[DIRECTION A]: In the car-passing problem, what constant acceleration does the car have?

[TEXT SHOWN]:
The driver of a car wishes to pass a truck that is traveling at a constant speed

Question

The driver of a car wishes to pass a truck that is traveling at a constant speed of 19.0 m/s. Initially, the car is also traveling at a speed 19.0 m/s and its front bumper is a distance 23.1 m behind the truck's rear bumper. The car begins accelerating at a constant acceleration 0.570 m/s^2, then pulls back into the truck's lane when the rear of the car is a distance 25.0 m ahead of the front of the truck. The car is of length 5.00 m and the truck is of length 21.3 m.

How much time is required for the car to pass the truck?

What distance does the car travel during this time?

What is the final speed of the car?

[PROVIDED ENTRIES]:
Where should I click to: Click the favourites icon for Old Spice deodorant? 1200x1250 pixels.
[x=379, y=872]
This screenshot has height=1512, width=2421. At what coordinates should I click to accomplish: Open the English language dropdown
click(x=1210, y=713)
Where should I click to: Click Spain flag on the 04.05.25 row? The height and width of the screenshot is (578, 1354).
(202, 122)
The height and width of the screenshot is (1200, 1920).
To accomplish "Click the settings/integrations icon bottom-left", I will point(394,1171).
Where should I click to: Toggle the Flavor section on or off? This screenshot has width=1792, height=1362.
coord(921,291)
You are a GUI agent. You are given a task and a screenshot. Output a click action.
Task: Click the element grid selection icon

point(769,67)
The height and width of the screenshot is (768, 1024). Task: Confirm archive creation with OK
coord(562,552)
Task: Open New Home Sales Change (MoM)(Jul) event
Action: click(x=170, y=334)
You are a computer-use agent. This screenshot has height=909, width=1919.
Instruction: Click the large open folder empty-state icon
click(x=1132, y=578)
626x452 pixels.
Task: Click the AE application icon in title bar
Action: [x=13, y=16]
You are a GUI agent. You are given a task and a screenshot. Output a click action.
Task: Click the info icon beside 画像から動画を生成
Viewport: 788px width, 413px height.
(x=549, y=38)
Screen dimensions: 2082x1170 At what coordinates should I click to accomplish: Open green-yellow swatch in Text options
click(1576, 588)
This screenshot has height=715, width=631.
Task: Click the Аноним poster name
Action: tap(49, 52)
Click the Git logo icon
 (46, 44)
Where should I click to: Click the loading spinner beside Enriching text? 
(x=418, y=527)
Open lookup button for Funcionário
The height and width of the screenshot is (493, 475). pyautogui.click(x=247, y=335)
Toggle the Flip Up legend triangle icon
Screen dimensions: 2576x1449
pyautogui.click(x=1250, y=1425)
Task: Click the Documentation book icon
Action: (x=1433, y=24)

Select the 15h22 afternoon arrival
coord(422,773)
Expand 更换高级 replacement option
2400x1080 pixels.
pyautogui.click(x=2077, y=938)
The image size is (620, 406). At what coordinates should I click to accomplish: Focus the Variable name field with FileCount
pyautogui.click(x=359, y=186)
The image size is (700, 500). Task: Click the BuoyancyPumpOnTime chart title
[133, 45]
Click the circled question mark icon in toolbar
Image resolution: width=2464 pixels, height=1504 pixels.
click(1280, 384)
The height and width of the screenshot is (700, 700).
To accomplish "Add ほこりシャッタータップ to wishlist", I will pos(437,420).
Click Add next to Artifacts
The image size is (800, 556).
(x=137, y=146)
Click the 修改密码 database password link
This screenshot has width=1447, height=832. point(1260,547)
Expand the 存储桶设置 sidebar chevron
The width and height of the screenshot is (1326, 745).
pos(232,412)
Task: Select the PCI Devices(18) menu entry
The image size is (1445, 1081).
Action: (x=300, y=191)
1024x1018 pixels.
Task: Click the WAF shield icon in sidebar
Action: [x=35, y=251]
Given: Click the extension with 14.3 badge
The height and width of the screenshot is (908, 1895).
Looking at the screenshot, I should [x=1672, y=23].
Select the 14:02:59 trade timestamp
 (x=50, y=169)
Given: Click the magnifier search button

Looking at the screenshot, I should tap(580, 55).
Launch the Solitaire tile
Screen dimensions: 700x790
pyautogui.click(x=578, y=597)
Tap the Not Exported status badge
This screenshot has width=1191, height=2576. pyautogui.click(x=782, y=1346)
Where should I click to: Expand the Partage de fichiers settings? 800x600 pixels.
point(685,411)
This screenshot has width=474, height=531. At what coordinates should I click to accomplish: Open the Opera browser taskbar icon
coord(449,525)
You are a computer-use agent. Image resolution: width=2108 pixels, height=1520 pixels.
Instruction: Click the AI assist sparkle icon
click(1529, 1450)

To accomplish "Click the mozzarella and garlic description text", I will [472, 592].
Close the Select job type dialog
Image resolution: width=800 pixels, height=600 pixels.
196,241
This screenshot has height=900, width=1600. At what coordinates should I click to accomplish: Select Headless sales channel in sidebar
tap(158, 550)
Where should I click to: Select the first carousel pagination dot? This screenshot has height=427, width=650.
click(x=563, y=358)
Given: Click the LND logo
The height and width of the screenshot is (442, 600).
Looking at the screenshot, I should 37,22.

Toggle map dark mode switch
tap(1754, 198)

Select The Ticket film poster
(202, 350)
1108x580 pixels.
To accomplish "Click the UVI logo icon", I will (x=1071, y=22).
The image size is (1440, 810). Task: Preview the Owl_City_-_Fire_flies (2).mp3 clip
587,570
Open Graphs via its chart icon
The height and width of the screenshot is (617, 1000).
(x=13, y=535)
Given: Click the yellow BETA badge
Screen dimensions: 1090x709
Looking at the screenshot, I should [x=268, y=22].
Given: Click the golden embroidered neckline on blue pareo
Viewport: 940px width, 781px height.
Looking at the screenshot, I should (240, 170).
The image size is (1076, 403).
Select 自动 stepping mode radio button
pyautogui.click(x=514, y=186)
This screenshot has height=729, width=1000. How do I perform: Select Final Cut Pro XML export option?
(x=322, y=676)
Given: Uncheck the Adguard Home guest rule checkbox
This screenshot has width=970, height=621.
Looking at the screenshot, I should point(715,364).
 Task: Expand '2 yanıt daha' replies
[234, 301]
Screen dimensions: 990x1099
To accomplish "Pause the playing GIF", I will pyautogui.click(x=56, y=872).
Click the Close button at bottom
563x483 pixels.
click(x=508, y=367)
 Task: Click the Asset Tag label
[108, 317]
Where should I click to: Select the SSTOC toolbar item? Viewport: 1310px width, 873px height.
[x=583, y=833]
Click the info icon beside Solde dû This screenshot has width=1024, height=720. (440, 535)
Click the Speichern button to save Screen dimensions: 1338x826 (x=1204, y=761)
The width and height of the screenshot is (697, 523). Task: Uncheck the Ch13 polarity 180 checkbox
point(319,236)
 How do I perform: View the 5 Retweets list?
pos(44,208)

[DIRECTION B]: Return each line of the entries above that contains the string "point".

[CORRECT RESULT A]: 0.570 m/s^2

[CORRECT RESULT B]:
To accomplish "Click the settings/integrations icon bottom-left", I will point(394,1171).
point(769,67)
This screenshot has width=1447, height=832. point(1260,547)
point(685,411)
Looking at the screenshot, I should point(715,364).
point(319,236)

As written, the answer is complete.